Although SD’s mum has probably now arranged her life and work around the times she has her DD, so the buck stops with your H here, I think.

Newmanwannabe · 14/08/2018 14:00

Have you considered buying a fabric sling to keep the baby in? I used to put DC3 in it to be safe from DC2! Is also very helpful for school run quick shop and protecting from unwanted hands (child and adult)

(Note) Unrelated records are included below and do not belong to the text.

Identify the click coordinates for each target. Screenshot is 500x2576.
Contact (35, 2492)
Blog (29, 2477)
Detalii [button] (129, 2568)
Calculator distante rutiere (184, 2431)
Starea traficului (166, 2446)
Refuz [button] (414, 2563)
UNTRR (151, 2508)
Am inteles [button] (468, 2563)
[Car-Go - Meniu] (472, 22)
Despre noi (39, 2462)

fontofnoknowledge · 14/08/2018 14:26

The problem is with Mirrivans view is that as much as everyone may wish it to be, and try really hard for it to be.. it's simply NOT the same to be the mother of a child as to be the step mother of a child. It can be pretty dam close - especially if your SC live with you and their mother is dead or out of the picture - with LOTS of effort from the SM but still not the same.
I would lay down my life for my children without hesitation. I would not do it for my dsc that would make my Dsc unhappy and MY children's happiness is paramount in MY eyes - above that of my sc. In day to day life this isn't an issue. As the happiness of dc & Dsc is important to us both but if I had to choose 'who came first' then of course its dcs. !
The OP has just as much right as any other parent to prioritise her baby's needs and safety above anything or anyone else. The parents of the SD should be prioritising her happiness not leaving it all (or any) down to stepmother.
Enjoy your baby OP.
If I were you I would be lining up a post partum bolthole for you a baby to enjoy your time together once DH has returned to work .

Do not end up being the default carer and missing out on those first precious weeks. You have as much right to them as any other woman.